**What is required**
Your answer should hold only the lines from the one with "Task: Collapse the Puertos (COM y LPT) node" through the end of the records, repeated exactly and minus any pictures.
═══ Materials provided ═══
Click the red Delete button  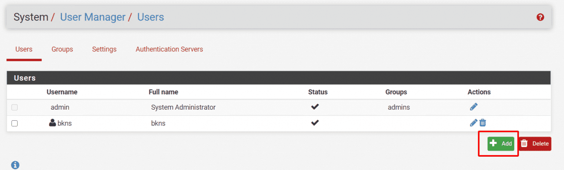[535, 144]
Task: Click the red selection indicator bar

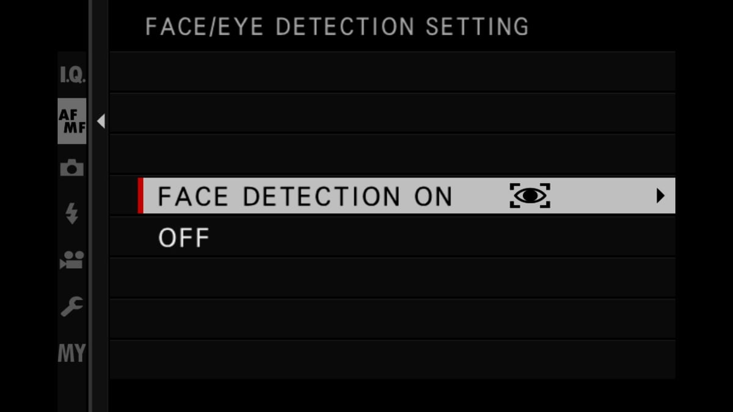Action: coord(139,196)
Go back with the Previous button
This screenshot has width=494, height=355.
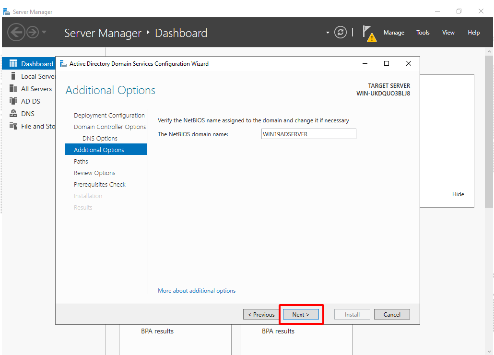point(261,315)
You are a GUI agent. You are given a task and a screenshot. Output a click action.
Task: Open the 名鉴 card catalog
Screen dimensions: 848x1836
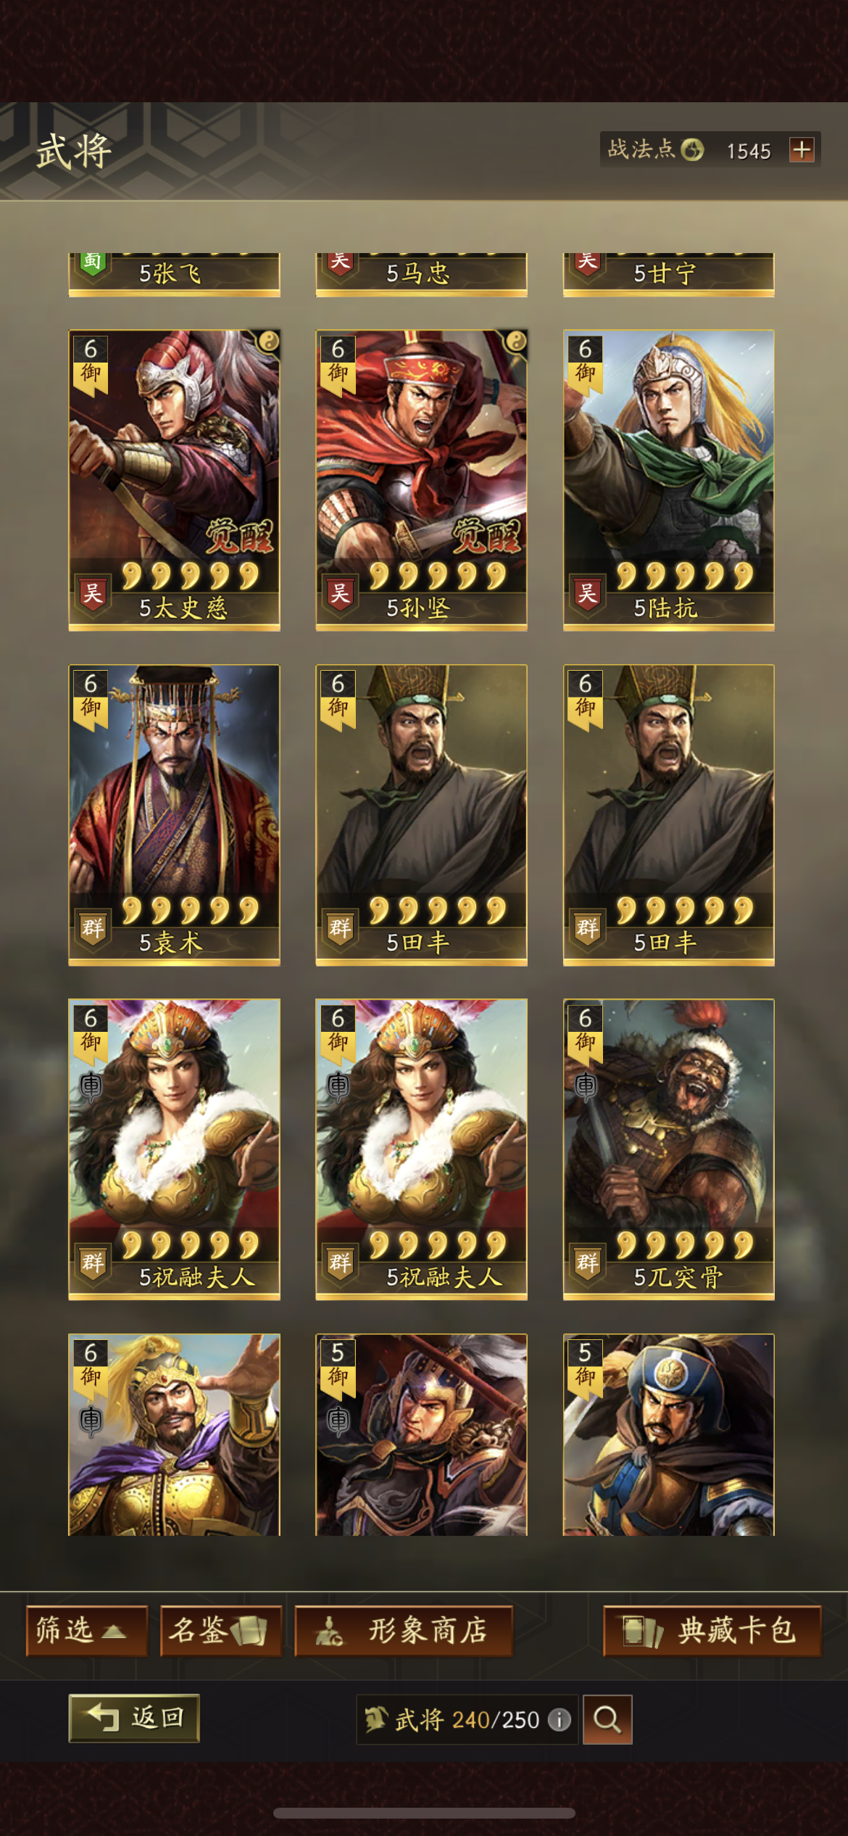[x=221, y=1630]
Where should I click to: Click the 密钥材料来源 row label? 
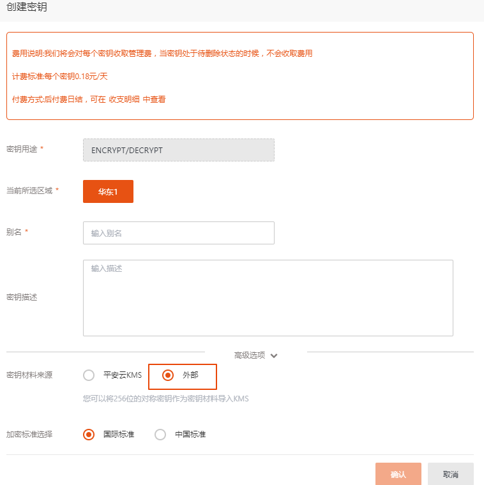click(29, 375)
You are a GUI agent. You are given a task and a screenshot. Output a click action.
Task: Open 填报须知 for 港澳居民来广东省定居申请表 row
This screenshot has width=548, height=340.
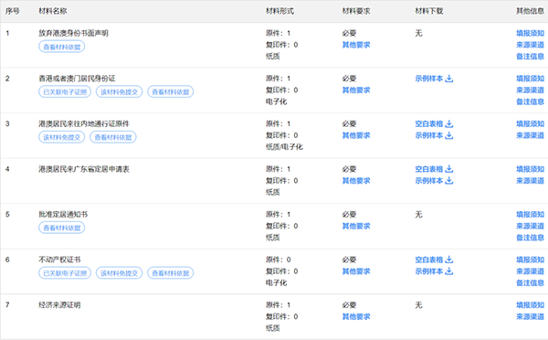530,169
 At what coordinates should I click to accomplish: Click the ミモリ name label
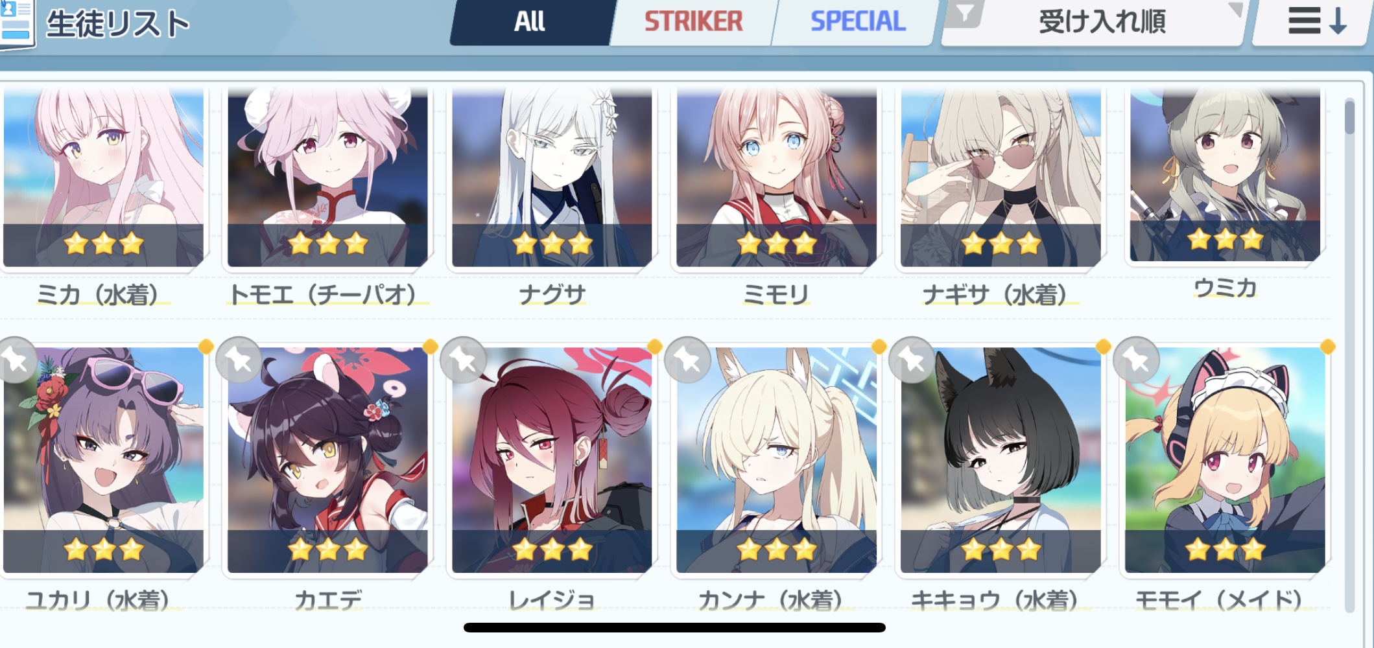[x=776, y=295]
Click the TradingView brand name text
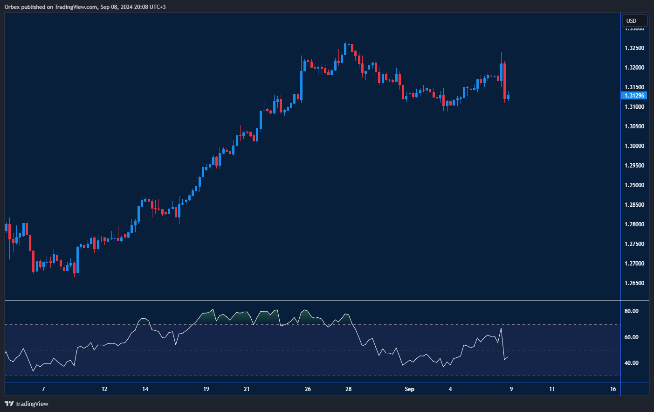The image size is (654, 412). 32,404
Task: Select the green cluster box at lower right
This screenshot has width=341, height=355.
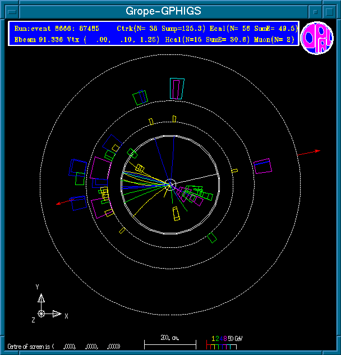Action: [x=212, y=238]
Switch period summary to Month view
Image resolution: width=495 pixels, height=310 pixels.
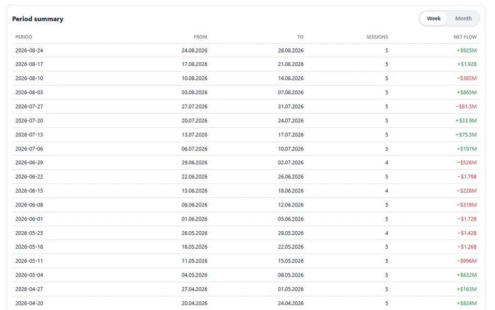(463, 19)
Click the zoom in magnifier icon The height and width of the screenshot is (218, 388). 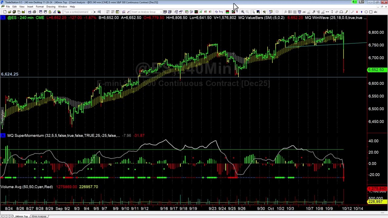243,12
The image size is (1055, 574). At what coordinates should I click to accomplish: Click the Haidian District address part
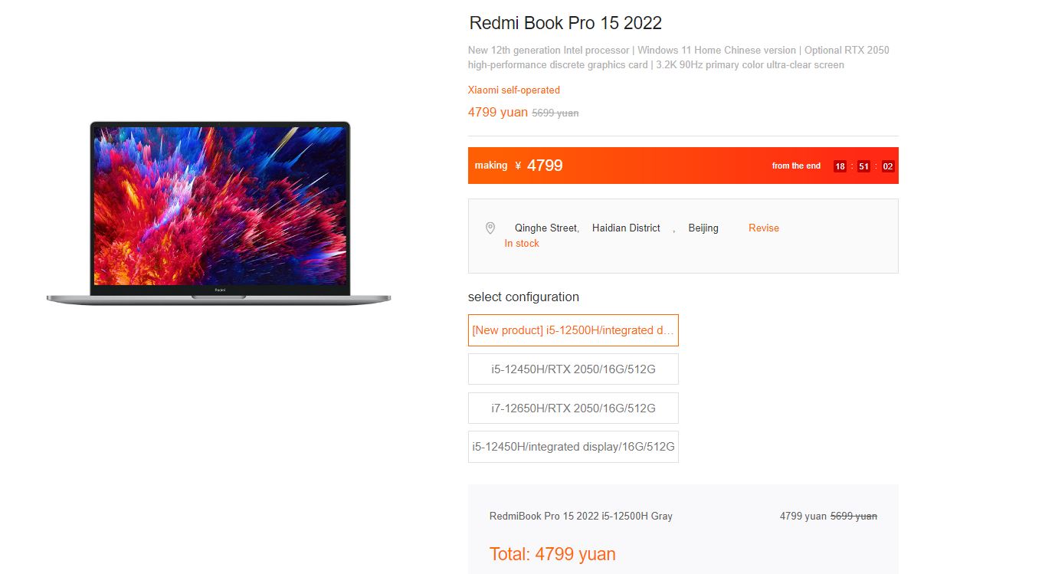[626, 228]
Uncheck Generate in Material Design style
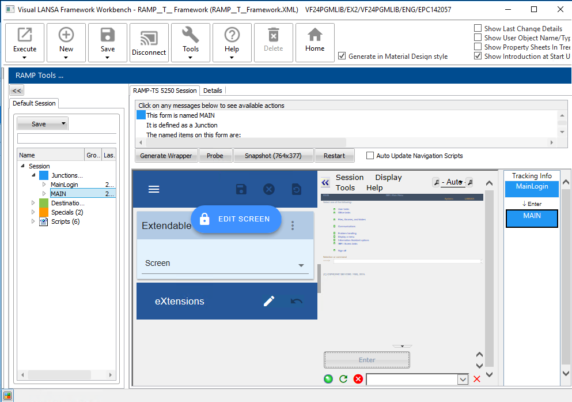The image size is (572, 402). click(x=342, y=56)

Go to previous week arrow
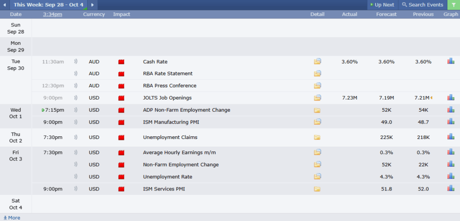pos(4,5)
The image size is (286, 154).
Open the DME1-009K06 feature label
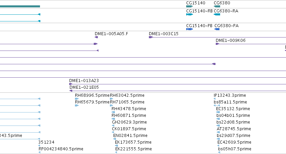pyautogui.click(x=231, y=41)
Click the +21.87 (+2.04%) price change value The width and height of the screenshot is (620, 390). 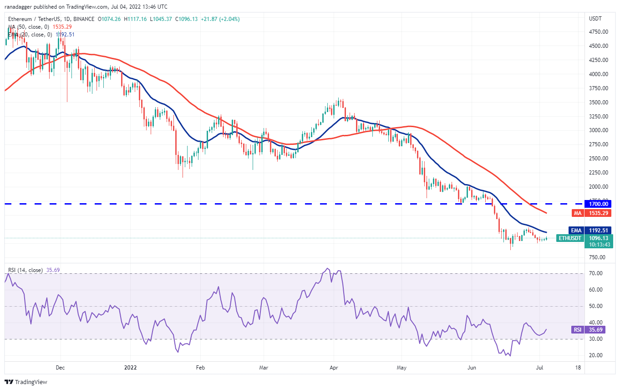pyautogui.click(x=220, y=19)
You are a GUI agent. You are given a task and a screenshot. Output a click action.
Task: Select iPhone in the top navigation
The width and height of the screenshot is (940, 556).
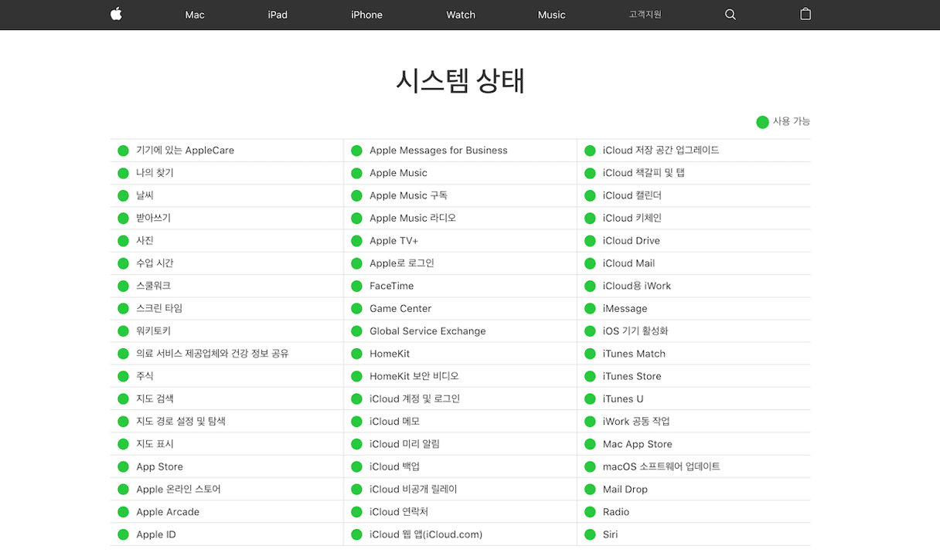(x=366, y=15)
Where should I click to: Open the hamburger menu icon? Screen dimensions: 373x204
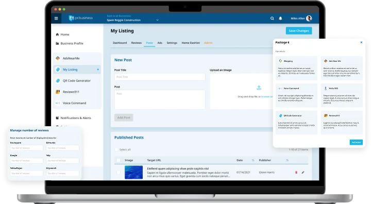pos(56,19)
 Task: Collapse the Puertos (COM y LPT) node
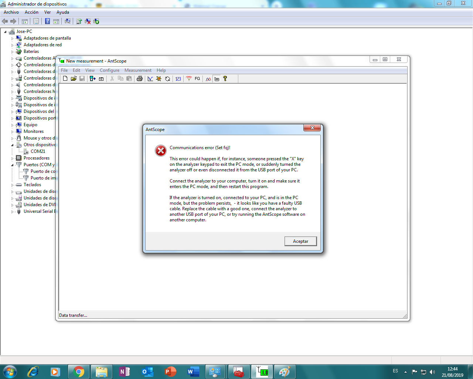(x=12, y=165)
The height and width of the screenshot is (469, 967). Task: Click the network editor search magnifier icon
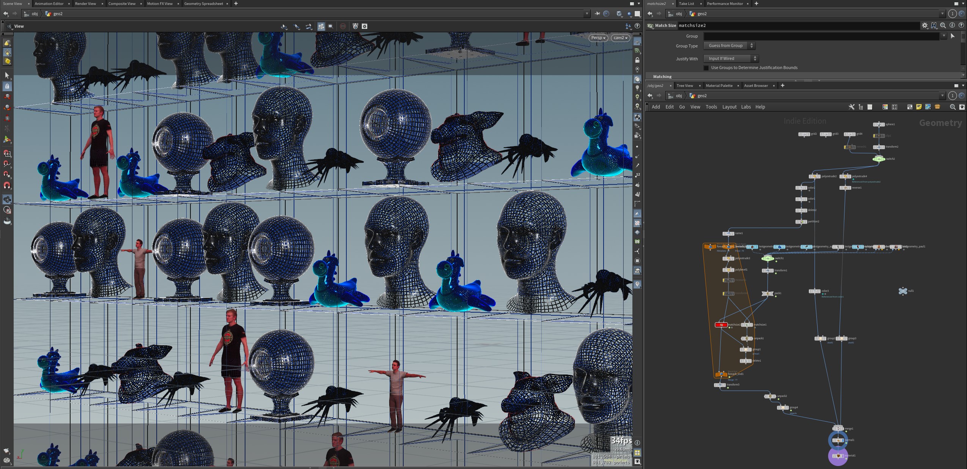(953, 107)

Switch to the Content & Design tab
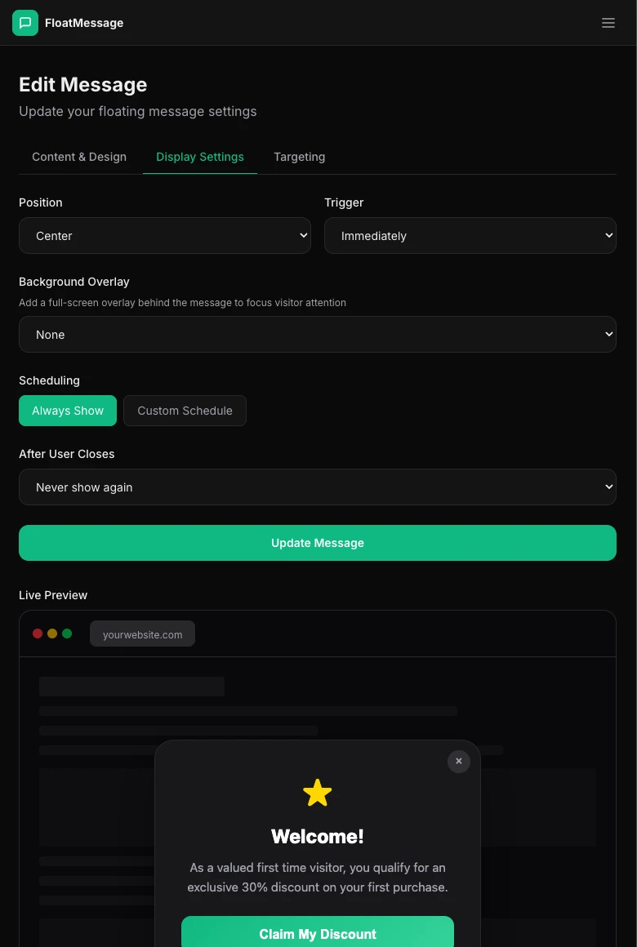79,157
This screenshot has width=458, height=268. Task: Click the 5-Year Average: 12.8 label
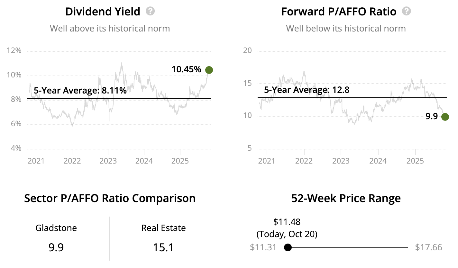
═══
**Output for this exercise**
 Task: Collapse the Puertos (COM y LPT) node
(x=12, y=165)
The height and width of the screenshot is (469, 967). Task: Click the network editor search magnifier icon
(953, 107)

Switch to the Content & Design tab
79,157
This screenshot has width=458, height=268. Task: Click the 5-Year Average: 12.8 label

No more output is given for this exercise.